Virtual Consumer May-Jun 2013
Telling tail
Virtual Consumer column from Ethical Consumer magazine May-Jun 2013
Ethical Consumer is calling on readers to boycott Amazon because of the very small amount of tax it pays in the UK. Despite billions of pounds worth of sales in the world’s most lucrative e-commerce market, Amazon has paid just £1.8m in UK tax by claiming these are all due to its Luxembourg subsidiary.
Concerns about Amazon’s behaviour however don’t stop at the sophisticated way it avoids paying tax. Recent increases of up to 70% in the fees it charges third parties who sell through the site will be having a massive impact on these traders, particularly in the highly price-sensitive markets that Amazon dominates.
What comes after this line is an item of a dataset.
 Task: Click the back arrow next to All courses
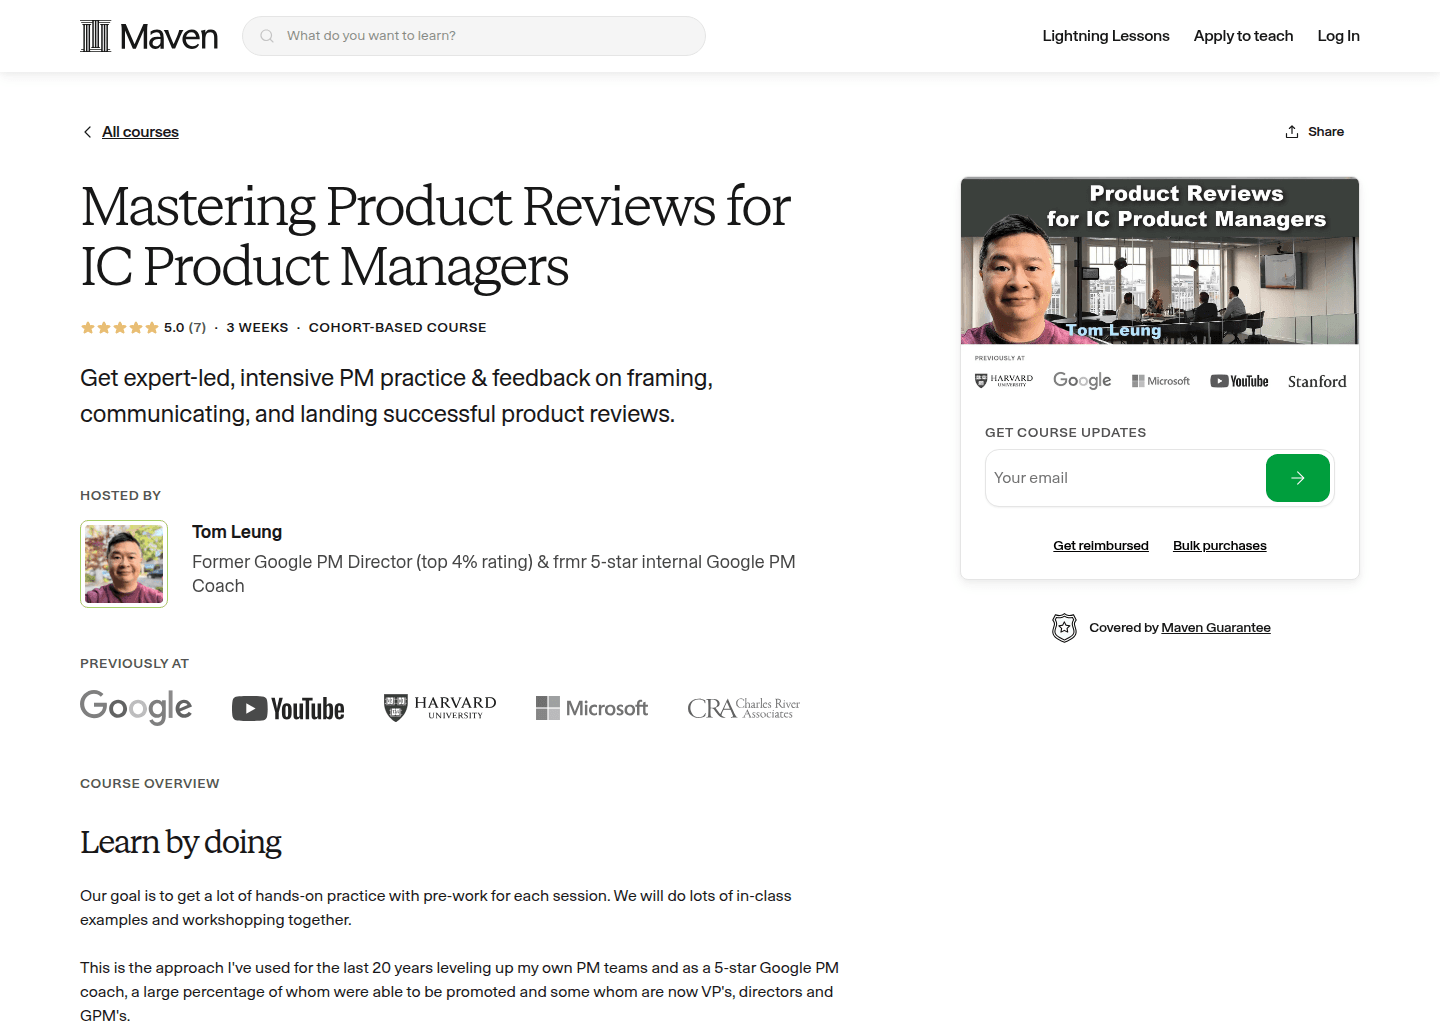tap(87, 131)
Few are prepared to speak out however, and then anonymously for fear of reprisals from the giant retailer.
An estimated 2 in every 5 sales made by Amazon are from third-party sellers. Items are listed alongside those supplied by Amazon itself, but sourced from small independents, many of whom now rely on Amazon for their entire business. This reveals an important paradox at the core of the net.
In e-commerce, as in many other areas, the Internet can have a profound levelling effect. The speed and efficiency of modern search engines has empowered consumers who are able to track down a better deal but it has also enabled small and niche traders to find a market. In his book ‘The Long Tail: Why the Future of Business Is Selling Less of More’, Chris Anderson pointed out that niche and slow-selling items that it made no sense to stock in conventional high street stores could be made available on the net because of the national or even global reach. Amazon has turned this to its advantage by offering the convenience of finding all items - both mainstream and niche - on one site, firstly through its own scale, and secondly by recruiting an army of 2 million third party traders. The Long Tail has opened an opportunity for small independent entrepreneurs, and concentrated power in Amazon’s hands at the same time.
All internet sites are equally easy to reach but there is a powerful tendency for traffic to ‘swarm’ around favoured destinations: Google, Facebook and Amazon are all beneficiaries. Things can change however, sometimes quickly. MySpace was the most visited US website in 2006 - more visited than Google. It was overtaken by Facebook in 2008, and is now number 130. Arguably all the Amazon traders have to do to get control over their destiny is to create an alternative and move there en masse. The net is a superb vehicle for aggregating effort: with its monopolistic behaviour Amazon has arguably created the ideal conditions for creating a mutual alternative, owned and run by the traders.